_ABOUT THIS TASK_
Please count the lines in the listing below where the word "agent" appears. Give the number only.

_MATERIAL TO PROCESS_
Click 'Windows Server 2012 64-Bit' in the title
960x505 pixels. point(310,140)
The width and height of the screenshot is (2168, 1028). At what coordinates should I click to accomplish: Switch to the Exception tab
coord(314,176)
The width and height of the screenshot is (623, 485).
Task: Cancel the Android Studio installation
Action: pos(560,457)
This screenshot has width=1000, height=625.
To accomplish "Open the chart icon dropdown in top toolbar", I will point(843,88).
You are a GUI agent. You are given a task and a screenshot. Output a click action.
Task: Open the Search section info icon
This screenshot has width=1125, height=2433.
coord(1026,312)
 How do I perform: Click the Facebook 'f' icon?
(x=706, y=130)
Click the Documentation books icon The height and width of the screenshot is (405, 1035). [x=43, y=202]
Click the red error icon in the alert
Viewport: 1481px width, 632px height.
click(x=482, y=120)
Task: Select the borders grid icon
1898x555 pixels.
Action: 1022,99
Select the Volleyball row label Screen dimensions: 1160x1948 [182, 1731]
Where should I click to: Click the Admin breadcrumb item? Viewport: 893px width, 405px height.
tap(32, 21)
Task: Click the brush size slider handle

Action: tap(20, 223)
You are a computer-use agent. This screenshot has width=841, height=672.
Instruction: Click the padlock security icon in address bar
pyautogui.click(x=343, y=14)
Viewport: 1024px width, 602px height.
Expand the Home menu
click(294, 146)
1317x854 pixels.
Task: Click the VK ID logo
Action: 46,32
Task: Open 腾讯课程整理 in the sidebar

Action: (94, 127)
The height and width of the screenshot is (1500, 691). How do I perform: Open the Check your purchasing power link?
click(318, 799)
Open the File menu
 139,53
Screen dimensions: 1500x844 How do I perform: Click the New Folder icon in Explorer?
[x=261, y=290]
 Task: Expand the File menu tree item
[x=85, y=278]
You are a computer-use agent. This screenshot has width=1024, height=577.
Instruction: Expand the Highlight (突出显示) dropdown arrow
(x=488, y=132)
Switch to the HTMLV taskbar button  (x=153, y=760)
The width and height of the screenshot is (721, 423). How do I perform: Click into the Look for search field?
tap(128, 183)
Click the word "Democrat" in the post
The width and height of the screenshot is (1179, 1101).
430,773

_ANSWER SECTION_
3